### What to do
Every line below that includes "chokladbollar" counts toward the total. Report that total alone.

### Dataset extract
========

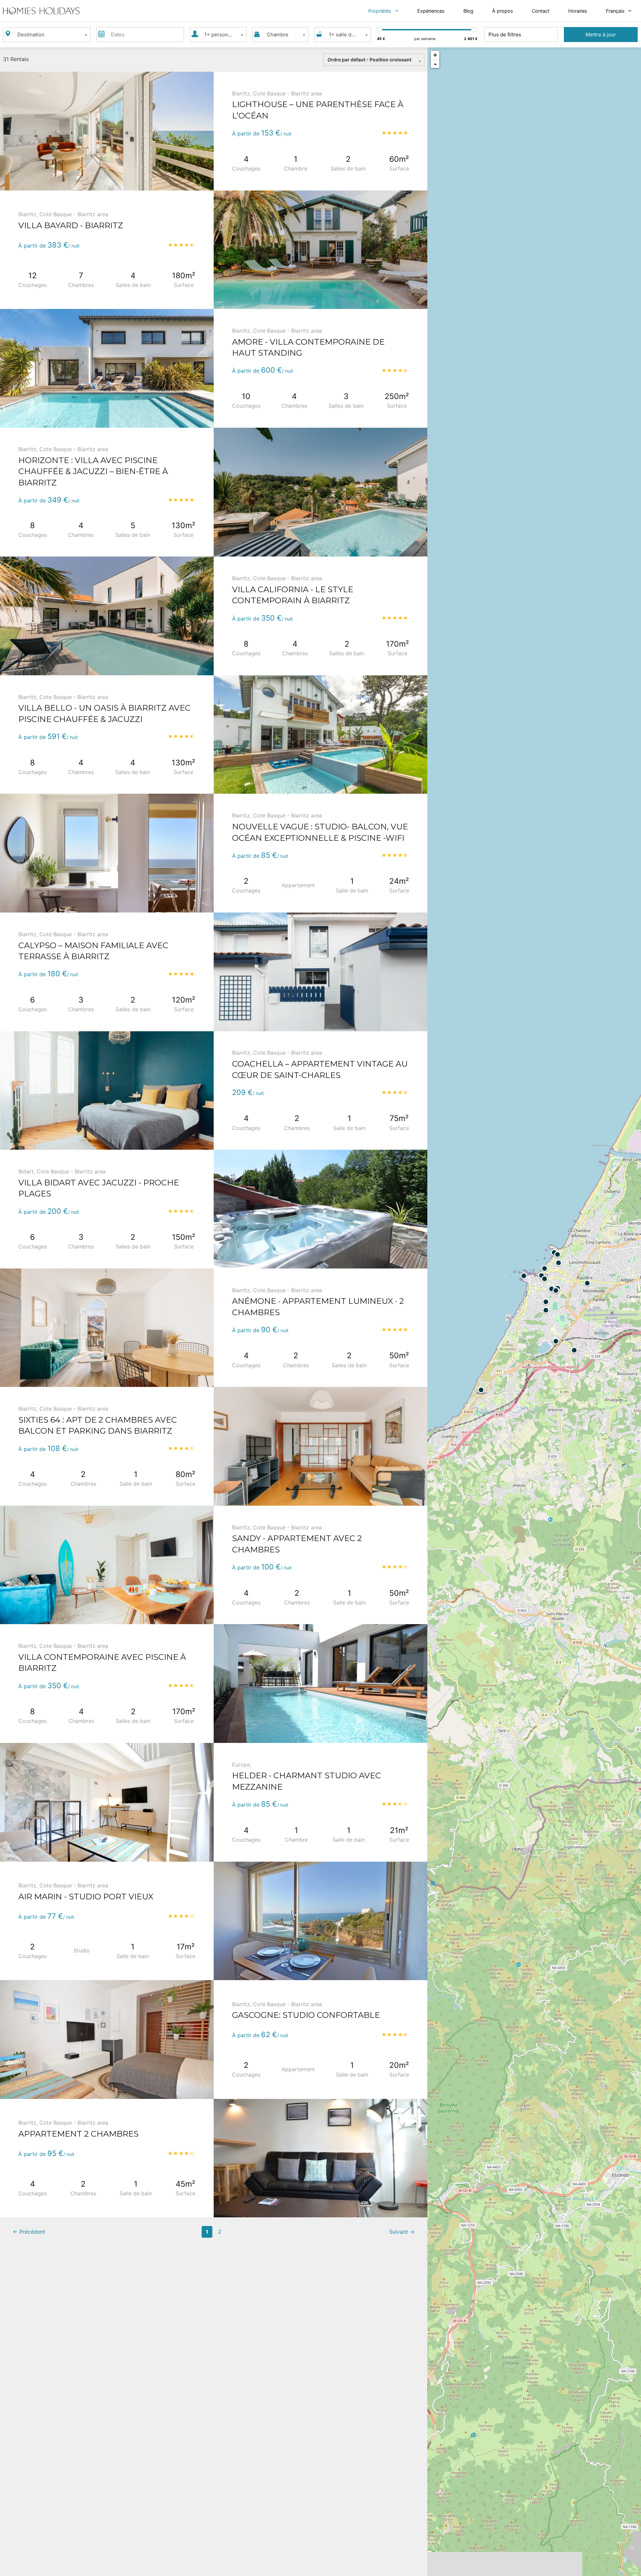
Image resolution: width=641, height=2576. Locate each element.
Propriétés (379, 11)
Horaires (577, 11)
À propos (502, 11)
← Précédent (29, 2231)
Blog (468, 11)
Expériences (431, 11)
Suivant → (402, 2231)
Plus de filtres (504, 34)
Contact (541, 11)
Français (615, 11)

========

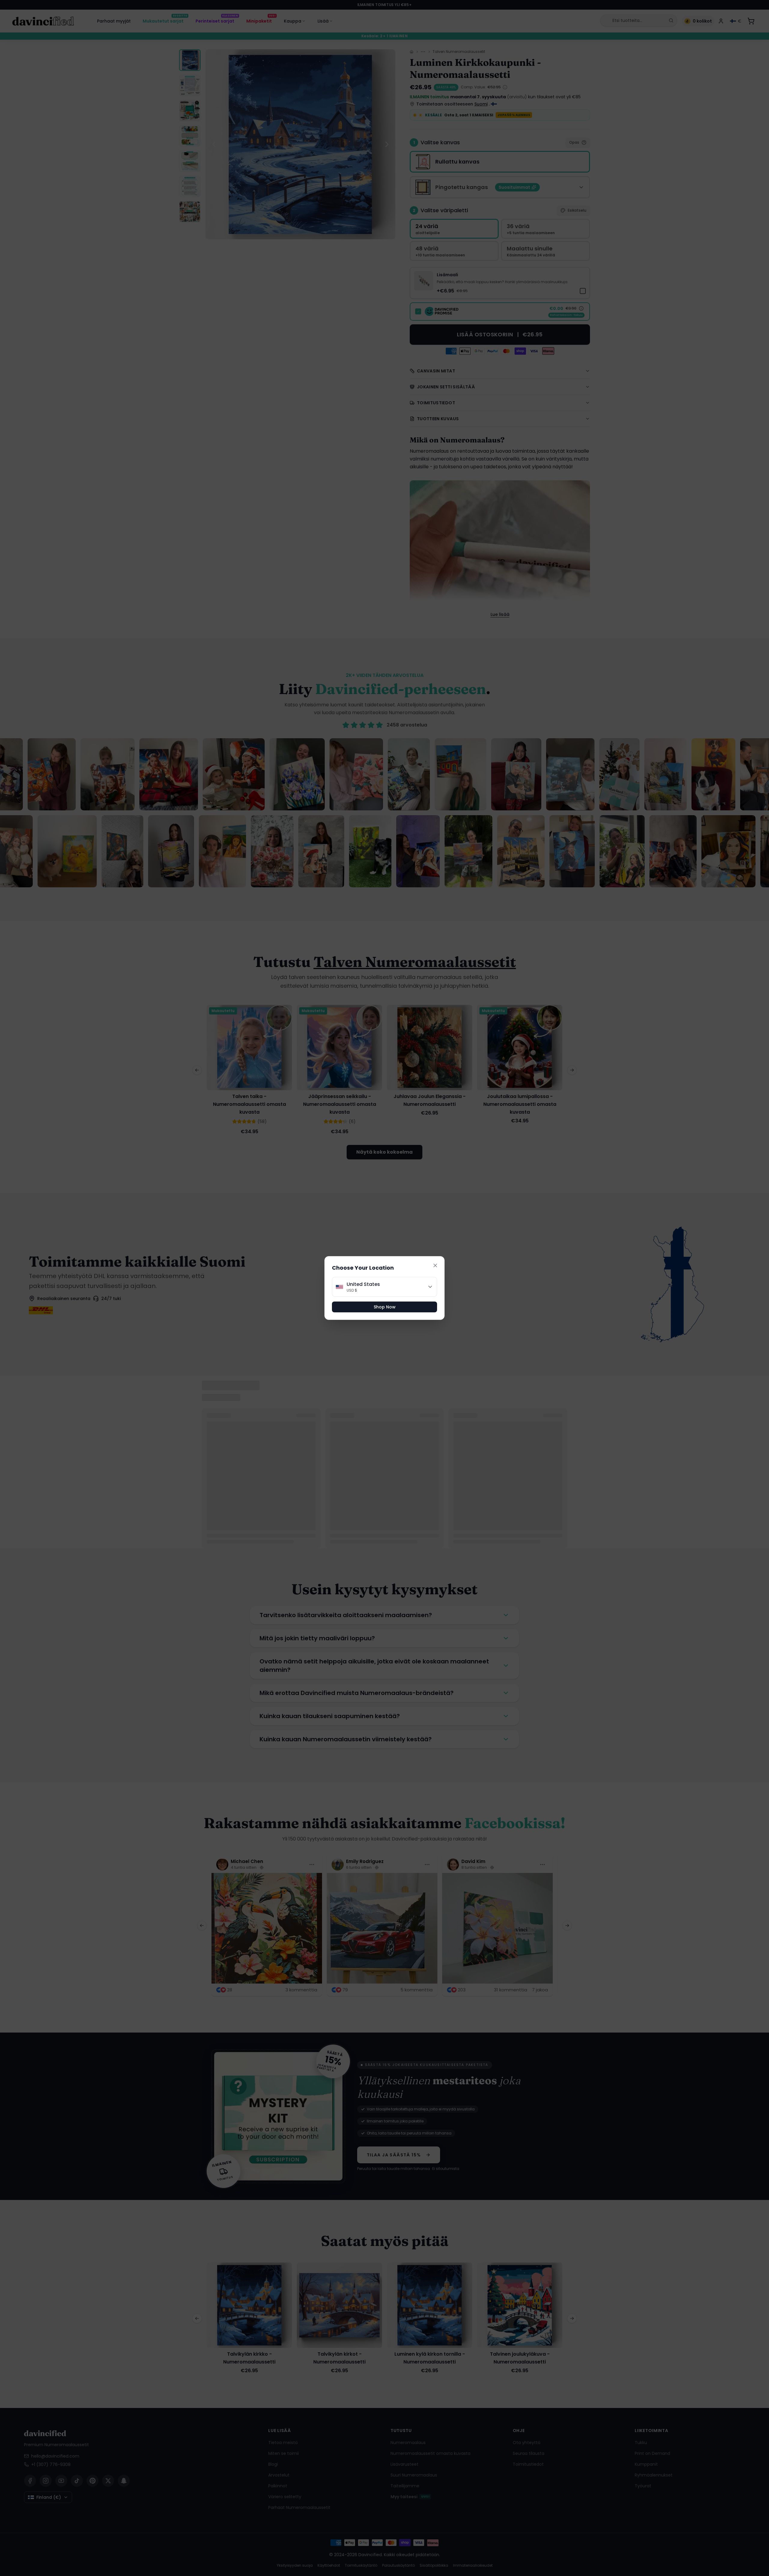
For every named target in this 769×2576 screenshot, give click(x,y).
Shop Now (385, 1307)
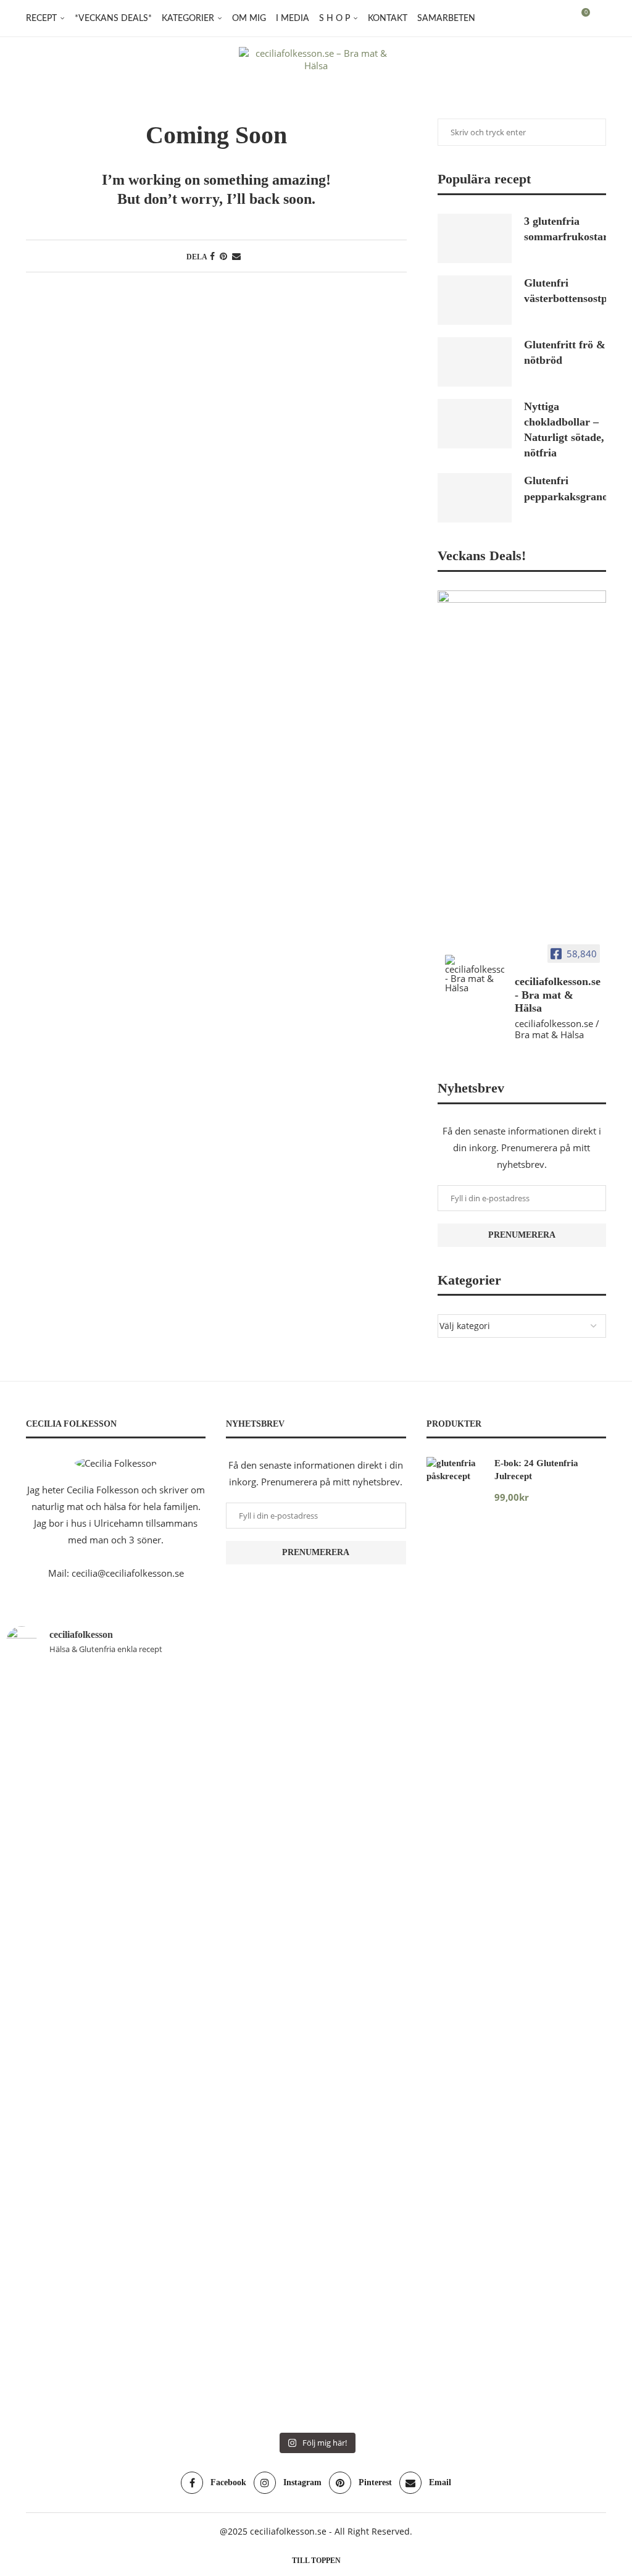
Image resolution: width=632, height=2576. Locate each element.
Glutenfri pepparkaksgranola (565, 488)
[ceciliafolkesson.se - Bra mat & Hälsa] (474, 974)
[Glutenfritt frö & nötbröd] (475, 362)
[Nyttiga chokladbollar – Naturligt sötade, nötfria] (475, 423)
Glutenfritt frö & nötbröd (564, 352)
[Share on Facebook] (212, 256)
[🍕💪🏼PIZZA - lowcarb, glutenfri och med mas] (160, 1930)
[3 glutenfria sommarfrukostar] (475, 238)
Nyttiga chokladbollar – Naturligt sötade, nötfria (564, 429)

========

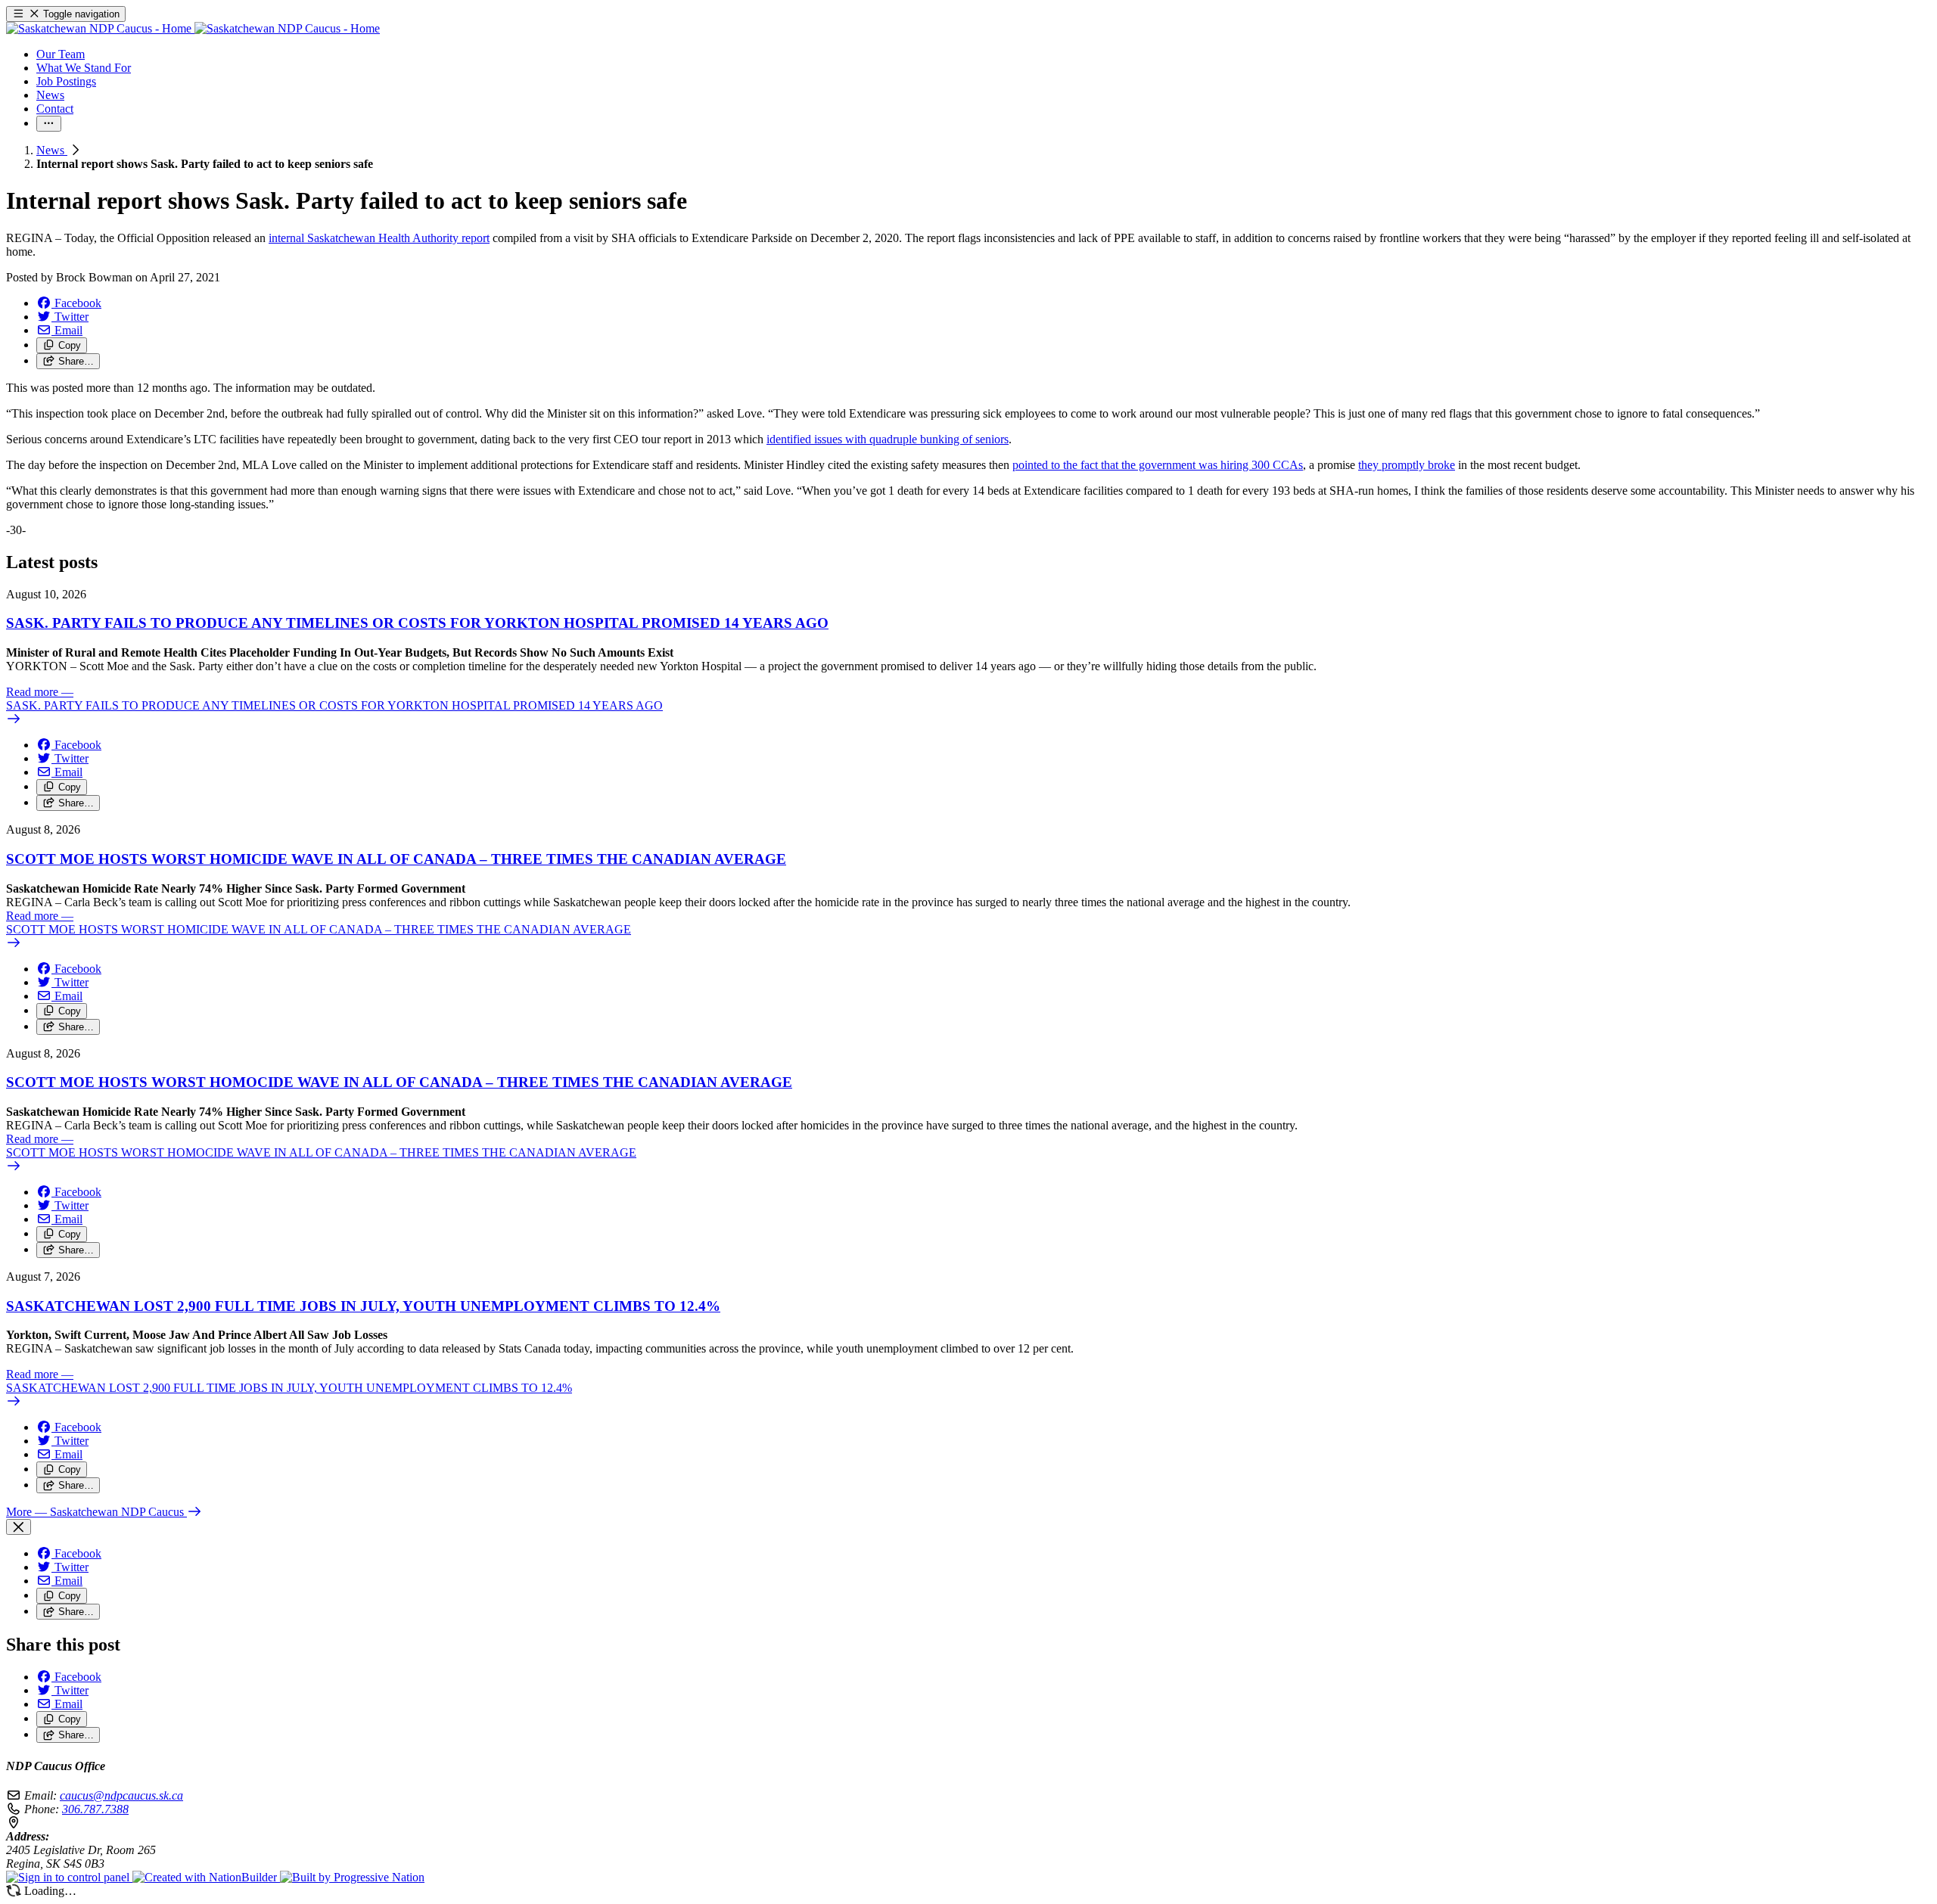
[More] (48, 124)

========

### Response box
2